▶ _Task prompt_: Pull out each line of the data that includes the word "beside".

▶ _Data items_:
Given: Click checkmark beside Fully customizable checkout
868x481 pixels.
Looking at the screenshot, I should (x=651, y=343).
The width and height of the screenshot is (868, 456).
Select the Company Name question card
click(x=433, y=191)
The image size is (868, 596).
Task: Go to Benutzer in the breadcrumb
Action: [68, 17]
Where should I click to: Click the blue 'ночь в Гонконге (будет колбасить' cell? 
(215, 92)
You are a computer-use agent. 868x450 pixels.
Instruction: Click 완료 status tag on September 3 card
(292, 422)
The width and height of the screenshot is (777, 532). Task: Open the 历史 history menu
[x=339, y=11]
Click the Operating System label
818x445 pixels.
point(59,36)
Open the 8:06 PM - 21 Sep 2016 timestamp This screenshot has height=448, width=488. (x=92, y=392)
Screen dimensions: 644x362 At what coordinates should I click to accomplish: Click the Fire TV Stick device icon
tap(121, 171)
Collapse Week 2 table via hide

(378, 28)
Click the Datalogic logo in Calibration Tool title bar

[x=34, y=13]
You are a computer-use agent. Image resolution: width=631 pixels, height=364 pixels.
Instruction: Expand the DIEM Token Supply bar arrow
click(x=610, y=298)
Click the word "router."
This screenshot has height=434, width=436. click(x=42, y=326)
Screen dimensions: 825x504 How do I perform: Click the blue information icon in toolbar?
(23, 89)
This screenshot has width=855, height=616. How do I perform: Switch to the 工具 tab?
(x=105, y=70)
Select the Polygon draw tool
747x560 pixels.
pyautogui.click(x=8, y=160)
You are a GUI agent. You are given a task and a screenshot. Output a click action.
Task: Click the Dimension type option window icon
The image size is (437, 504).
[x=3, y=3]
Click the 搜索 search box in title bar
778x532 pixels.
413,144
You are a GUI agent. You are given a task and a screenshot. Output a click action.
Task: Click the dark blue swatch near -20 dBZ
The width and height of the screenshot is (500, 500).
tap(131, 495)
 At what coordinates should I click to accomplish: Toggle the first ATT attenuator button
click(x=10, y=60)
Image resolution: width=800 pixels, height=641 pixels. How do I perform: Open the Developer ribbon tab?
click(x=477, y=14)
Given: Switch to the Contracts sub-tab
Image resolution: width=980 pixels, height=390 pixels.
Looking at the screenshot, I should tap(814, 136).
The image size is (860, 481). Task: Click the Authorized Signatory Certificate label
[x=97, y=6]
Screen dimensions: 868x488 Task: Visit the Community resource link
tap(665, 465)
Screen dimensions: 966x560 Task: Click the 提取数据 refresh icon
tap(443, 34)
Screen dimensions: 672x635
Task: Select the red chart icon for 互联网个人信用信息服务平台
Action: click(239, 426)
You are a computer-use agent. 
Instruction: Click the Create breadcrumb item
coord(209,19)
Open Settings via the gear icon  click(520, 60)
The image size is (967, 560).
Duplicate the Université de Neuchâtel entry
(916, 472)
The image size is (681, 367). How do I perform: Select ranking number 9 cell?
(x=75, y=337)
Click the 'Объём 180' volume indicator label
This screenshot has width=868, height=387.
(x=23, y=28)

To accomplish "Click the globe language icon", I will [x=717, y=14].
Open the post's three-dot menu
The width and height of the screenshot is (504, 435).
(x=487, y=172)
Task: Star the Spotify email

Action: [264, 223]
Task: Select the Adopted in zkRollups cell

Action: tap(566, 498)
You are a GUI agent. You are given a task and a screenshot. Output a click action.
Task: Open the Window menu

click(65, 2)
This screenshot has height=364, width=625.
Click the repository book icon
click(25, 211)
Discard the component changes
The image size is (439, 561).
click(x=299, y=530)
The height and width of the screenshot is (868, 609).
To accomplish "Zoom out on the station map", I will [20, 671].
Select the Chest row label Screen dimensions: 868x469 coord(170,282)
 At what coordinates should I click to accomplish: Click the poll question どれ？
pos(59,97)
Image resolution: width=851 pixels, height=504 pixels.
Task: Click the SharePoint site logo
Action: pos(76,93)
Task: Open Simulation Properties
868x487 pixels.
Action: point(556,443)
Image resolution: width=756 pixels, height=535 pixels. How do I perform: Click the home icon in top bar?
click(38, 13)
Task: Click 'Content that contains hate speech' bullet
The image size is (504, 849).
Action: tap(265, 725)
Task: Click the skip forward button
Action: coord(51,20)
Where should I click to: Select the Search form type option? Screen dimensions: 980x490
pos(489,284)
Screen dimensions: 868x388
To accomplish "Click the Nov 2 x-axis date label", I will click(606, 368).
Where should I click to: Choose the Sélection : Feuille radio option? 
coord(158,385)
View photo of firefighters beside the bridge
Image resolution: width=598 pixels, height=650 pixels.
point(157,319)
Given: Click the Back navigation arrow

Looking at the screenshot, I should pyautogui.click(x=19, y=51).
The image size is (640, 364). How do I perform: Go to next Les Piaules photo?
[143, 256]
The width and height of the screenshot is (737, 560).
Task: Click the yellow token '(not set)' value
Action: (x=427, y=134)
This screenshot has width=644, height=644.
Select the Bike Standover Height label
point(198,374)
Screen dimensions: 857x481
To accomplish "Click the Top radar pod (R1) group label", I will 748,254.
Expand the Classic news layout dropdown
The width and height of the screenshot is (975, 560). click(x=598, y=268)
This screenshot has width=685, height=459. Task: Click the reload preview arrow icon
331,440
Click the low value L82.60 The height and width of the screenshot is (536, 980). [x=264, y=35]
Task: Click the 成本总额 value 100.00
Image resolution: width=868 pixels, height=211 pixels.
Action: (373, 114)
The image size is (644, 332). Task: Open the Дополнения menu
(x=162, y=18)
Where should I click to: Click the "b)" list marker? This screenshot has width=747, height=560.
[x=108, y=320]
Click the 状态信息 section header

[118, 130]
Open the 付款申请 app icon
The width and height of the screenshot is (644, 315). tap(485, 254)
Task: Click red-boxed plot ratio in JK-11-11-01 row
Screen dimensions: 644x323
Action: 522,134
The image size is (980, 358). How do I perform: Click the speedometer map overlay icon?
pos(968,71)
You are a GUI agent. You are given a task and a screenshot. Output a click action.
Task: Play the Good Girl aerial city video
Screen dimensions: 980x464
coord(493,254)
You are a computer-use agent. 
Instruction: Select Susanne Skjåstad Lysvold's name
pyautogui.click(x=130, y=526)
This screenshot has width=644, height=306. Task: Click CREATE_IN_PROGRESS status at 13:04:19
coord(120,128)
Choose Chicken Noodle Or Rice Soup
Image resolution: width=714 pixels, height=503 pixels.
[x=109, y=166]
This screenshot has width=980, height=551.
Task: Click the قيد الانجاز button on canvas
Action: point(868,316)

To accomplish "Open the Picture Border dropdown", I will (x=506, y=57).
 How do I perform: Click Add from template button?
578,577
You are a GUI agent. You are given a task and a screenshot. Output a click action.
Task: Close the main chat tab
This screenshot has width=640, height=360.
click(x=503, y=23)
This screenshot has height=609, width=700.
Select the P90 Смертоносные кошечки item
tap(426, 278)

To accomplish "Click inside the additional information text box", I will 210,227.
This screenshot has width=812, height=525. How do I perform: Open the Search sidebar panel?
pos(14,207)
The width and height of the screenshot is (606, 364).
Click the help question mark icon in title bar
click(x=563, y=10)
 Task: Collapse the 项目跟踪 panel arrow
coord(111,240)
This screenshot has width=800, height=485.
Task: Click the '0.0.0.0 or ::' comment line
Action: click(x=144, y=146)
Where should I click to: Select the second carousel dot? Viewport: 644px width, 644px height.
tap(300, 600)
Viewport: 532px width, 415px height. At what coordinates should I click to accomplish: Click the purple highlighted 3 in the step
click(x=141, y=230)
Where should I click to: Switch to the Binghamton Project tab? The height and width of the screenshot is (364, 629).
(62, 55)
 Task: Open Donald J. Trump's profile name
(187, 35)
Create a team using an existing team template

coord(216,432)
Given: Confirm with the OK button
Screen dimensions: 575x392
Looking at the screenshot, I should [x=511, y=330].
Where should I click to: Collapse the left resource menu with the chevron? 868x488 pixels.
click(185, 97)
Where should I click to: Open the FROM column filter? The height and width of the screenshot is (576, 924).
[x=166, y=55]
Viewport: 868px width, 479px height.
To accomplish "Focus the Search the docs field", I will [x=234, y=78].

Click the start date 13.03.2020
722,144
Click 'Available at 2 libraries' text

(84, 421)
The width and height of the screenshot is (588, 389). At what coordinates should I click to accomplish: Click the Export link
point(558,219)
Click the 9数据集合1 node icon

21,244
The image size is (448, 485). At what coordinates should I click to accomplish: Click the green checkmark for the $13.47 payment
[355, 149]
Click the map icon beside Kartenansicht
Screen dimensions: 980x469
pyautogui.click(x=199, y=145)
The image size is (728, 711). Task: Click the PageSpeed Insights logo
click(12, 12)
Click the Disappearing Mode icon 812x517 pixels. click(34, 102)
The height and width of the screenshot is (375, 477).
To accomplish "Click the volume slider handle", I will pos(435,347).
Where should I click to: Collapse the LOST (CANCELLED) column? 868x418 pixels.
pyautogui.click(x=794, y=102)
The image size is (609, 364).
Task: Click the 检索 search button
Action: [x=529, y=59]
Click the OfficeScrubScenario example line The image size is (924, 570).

▶ _Reply_:
Given: Click checkmark beside Fully customizable checkout
View photo of firefighters beside the bridge
Click the map icon beside Kartenansicht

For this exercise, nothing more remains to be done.